→ Work to be completed: Do these statements agree with the Legendre approximation question below? Answer yes or no for each and quote the words of the question that decide it. 1. The function is to be approximated with Legendre polynomials up to order 2. 2. The writer finds the steps before the integrals unclear. 3. The writer asks for an explanation of equations 4, 5 and 6.

Given:
$$ f(x) = \frac{1}{1+a^2x^2} \text{with } a=4 \text{ in the interval }[-1,1]$$
Approximate the function $f(x)$ in the least squares sense using legendre polynomials up to order 2.
The approximation is:
$$ \tilde f(x) = \sum_{k=1}^2c_kP_k(x)\tag1$$
And the coefficients are:
$$c_k=\frac{1}{\|P_k(x)\|^2} \int_{-1}^{1}f(x)P_k(x)dx\tag2$$
where:
$$\|P_k(x)\|^2 = \frac{2}{2k+1}\tag3$$
I am ok up to this point. Next, my notes say that from the above expressions we can see that the calculation involves the integrals:
$$ I_m = \int_{-1}^{1}\frac{x^m}{1+a^2x^2}dx \tag4$$
and that they satisfy the recurrence relation:
$$ I_m = \frac{2}{(m-1)a^2}-\frac{1}{a^2}I_{m-2} \text{ with }I_o=\frac{2}{a}\tan^{-1}(a)\tag5$$ and that:
$$\forall{m\equiv 1 \pmod{2}}: I_m=0 \tag6 $$
Could someone explain 4, 5, and 6 to me please?

→ Source data:
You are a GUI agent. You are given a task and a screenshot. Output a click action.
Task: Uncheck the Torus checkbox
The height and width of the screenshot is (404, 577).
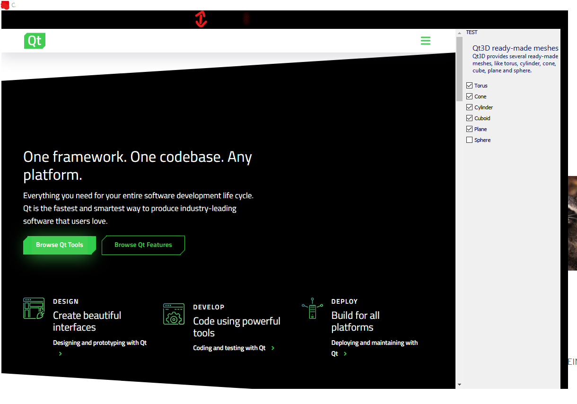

→ Written response:
1. Yes: "Approximate the function $f(x)$ in the least squares sense using legendre polynomials up to order 2."
2. No: "I am ok up to this point."
3. Yes: "Could someone explain 4, 5, and 6 to me please?"